Being part of the heralded new film “The Birth of a Nation” had a profound impact on New Orleans actor Dwight Henry.
“I’ve been blessed to be a part of some wonderful films, but this particular film — it really touched me, to learn of my history,” Henry said.
“The Birth of a Nation” will be released in October, but Henry joined two other stars — Aja Naomi King and Aunjanue Ellis — at a special screening of the film during the Essence Festival on Saturday at the Morial Convention Center in New Orleans.
The film, which received glowing reviews at the Sundance Film Festival in January, tells the story of Nat Turner, who led an 1831 slave revolt in Southampton County, Virginia.
Henry plays Isaac Turner, the father of Nat Turner, played by Nate Parker, who also wrote, produced and directed the film. The movie also stars Gabrielle Union, Penelope Ann Miller and Jackie Earle Haley.
After shooting the film in Savannah, Georgia, Henry said he shared what he learned with his two sons, ages 7 and 9.
“I was able to give them a lot of African-American history that they don’t learn in school in Louisiana,” he said. “It gave me good insight to things I need to really be constantly teaching my children.”
Henry, who also has been in films including “Beasts of the Southern Wild” and “12 Years a Slave,” is a longtime New Orleans resident and baker.

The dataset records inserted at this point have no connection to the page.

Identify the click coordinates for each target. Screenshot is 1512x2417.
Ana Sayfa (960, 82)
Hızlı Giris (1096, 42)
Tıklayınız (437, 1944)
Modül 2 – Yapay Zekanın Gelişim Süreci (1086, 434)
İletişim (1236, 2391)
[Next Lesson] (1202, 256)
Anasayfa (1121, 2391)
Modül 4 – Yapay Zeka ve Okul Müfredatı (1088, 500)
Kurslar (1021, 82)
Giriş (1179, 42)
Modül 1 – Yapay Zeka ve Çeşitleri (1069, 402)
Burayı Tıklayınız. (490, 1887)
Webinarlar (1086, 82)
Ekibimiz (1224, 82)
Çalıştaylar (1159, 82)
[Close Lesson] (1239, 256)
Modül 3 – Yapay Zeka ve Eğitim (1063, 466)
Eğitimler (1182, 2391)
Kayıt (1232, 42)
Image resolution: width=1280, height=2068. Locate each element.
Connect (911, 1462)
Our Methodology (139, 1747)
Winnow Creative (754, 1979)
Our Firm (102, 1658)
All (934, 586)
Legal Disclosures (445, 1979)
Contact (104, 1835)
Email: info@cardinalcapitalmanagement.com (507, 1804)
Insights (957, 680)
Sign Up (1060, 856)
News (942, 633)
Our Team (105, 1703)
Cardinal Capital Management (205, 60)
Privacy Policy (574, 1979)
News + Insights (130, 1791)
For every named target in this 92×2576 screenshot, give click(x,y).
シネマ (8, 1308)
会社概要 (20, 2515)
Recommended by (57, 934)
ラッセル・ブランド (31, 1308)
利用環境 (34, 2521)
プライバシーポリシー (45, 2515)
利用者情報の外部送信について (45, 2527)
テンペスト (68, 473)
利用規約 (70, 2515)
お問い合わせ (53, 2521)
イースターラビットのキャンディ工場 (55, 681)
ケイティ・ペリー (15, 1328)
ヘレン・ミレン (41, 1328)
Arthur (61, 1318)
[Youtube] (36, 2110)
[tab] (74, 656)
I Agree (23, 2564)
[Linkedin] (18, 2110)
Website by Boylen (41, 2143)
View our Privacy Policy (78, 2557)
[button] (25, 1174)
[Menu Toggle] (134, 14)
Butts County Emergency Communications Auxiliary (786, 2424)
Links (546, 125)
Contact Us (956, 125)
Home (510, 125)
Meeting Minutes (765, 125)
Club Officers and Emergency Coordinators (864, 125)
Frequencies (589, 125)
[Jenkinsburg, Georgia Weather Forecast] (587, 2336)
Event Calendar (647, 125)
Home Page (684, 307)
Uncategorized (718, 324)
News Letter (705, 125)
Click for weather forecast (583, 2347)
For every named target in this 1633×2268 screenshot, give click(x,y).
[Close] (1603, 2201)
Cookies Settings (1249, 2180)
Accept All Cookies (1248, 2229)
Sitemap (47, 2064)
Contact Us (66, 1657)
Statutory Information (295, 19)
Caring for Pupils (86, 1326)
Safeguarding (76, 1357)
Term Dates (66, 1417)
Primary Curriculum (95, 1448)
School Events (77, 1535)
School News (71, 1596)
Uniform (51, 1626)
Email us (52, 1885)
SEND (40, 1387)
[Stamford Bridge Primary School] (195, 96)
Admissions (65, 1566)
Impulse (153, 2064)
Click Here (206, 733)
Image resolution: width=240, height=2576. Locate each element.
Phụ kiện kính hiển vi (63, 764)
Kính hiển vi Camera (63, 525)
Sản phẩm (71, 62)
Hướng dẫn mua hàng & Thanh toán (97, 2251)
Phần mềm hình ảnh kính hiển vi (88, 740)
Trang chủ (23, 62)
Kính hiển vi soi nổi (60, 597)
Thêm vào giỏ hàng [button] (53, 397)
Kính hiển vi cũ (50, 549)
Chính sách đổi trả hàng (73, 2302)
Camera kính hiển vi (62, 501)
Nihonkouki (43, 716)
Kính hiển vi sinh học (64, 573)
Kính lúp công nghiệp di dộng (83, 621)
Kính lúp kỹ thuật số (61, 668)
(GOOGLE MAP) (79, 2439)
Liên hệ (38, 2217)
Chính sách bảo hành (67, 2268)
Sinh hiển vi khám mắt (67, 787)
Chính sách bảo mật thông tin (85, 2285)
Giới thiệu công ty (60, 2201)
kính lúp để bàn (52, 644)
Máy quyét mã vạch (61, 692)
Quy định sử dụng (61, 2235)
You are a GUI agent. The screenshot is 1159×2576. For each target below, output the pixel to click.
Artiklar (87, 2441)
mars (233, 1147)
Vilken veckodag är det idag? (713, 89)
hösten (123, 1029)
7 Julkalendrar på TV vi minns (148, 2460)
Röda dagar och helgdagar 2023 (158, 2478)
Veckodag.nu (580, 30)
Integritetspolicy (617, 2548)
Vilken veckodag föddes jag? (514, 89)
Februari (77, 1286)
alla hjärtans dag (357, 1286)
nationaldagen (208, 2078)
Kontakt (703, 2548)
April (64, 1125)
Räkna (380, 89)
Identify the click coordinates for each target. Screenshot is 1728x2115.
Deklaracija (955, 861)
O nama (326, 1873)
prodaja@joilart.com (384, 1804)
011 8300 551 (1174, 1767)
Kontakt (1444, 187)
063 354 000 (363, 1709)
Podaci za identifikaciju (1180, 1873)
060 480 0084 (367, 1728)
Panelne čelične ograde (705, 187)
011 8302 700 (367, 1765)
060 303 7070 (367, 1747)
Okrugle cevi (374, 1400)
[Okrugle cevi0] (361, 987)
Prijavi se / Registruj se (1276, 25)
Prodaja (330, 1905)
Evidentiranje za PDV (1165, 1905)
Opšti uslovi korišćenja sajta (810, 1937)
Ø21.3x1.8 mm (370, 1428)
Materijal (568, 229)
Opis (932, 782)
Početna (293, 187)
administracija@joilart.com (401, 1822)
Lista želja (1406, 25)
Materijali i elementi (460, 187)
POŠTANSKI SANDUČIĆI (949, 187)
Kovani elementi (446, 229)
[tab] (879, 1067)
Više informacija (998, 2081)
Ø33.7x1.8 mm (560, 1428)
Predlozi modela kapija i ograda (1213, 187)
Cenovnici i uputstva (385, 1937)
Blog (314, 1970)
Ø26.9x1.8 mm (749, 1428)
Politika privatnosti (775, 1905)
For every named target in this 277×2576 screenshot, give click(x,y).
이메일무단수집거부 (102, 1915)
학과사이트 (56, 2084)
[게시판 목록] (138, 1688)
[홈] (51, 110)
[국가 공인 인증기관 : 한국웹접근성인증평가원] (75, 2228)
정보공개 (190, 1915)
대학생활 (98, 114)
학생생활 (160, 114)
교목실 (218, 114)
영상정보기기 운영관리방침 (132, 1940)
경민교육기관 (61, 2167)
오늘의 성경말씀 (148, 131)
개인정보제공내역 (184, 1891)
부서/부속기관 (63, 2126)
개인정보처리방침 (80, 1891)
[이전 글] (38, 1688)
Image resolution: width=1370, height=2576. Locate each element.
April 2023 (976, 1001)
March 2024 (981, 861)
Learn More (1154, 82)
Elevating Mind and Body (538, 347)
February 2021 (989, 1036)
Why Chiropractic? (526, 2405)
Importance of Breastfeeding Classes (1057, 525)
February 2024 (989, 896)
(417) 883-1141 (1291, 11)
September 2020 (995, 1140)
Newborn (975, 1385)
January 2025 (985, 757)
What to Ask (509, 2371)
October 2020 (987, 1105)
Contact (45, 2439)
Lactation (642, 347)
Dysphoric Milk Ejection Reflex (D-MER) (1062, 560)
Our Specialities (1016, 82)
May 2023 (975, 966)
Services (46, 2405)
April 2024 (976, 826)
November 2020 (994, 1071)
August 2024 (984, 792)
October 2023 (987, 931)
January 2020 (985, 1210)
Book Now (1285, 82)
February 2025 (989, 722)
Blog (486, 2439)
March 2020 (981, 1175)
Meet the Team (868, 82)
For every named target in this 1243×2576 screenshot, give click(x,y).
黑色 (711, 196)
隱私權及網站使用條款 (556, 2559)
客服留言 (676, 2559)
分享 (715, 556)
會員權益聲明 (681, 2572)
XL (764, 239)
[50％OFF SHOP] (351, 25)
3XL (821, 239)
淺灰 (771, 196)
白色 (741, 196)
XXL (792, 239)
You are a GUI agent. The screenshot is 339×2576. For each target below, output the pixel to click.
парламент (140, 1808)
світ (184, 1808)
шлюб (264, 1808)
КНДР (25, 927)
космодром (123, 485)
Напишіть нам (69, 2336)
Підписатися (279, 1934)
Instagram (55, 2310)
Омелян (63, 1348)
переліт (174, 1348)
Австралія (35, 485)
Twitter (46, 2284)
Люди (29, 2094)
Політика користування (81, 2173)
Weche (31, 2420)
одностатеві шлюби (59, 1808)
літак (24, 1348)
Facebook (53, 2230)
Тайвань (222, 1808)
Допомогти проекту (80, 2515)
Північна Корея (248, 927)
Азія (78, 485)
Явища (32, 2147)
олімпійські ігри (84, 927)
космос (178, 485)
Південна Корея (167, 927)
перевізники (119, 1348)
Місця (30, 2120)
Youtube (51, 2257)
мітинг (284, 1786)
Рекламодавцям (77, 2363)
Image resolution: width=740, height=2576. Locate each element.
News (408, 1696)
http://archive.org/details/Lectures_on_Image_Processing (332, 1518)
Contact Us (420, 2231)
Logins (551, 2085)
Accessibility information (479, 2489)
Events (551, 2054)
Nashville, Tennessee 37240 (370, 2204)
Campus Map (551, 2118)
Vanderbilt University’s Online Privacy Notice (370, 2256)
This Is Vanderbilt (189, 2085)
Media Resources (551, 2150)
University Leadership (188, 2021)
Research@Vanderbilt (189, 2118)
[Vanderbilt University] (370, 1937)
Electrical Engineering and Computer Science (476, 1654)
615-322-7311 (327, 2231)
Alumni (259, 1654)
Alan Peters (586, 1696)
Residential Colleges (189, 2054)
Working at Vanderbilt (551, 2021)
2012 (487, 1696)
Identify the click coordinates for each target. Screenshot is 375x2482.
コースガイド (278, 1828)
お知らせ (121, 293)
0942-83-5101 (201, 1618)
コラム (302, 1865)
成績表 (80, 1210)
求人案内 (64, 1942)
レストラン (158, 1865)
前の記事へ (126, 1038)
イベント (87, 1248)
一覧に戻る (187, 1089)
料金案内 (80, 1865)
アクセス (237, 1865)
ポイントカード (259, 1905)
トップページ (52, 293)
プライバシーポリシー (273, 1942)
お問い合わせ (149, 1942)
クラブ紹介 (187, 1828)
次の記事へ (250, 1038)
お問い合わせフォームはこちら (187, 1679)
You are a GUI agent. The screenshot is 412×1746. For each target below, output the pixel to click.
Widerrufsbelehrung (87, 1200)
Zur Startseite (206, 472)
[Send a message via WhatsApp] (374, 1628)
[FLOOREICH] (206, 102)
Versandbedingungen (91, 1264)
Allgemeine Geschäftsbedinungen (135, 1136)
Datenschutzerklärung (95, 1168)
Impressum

“Growing up in New Orleans, we were made to believe that Robert E. Lee was our God and savior,” he said. “That’s what we were taught. They didn’t teach us a lot about heroes like Nat Turner. It’s great that films like this are being shown (so) that we can learn the true story of people like Nat Turner because a lot of history is written wrong. ... And I’m glad that the film will be able to shed a light on the true story of Nat Turner.”
Cori Murray, Essence’s entertainment director, who moderated the screening, quizzed Henry, King and Ellis and previewed short scenes from the film.
Murray’s question about the need for another film on slavery drew sharp responses from the actors, in light of recent criticism of TV series “Roots,” “Underground” and other films from prominent black entertainers.
Such films are essential for black people to know their history and know the true stories of some noted black people, said King, who plays Turner’s wife, Cherry, and also stars in the hit show “How to Get Away with Murder.”
“Going to school growing up, it was like a short line, not even a whole paragraph in the history book. ... They want to take away our heroes by keeping us ignorant, and that’s what so beautiful about Nate (Parker). He wants everyone to know that we can be our own heroes.”
An impassioned Ellis, who plays Nat Turner’s mother, Nancy Turner, said the film is important for black people to know who they are.
“We had a system in education ... that was intentionally and illegally intended to keep African-Americans ignorant of themselves,” said Ellis, a Mississippi native. “We have to know that. Seeing something like this, it’s not a film; it’s not a movie; it’s a re-education and a correcting of a miseducation of a people.”
King said Parker was able to educate people on the real Nat Turner, instead of the Turner portrayed in the 1967 Pulitzer Prize-winning novel “Confessions of Nat Turner” by William Styron.
“(Styron) tried to paint a picture of Nat Turner as someone who lusted after white women and wanted to be white ... and that’s why he led the rebellion in the first place because he was so jealous of white people, nothing to do with the honor of what this man actually did, fighting for freedom, fighting for humanity’s sake.”
After wrapping up the film, Ellis said she felt the message was clear.
“Injustice anywhere is injustice everywhere,” she said. “Our palatability — if that is the right word — for accepting discrimination, bigotry, we got to end that. I just felt like we have work to do. It just lit a fire under me to tell me I have work to do.”
Murray encouraged the audience to see the film in its entirety in October.
“Get the word out about this film. Support this man. It’s a testament to the brilliance of Nate Parker in getting the story because that means more stories can be told about our history,” Murray said.
“It was wonderful being a part of a film that made a difference, and I’ve always wanted to be part of something that makes a difference.”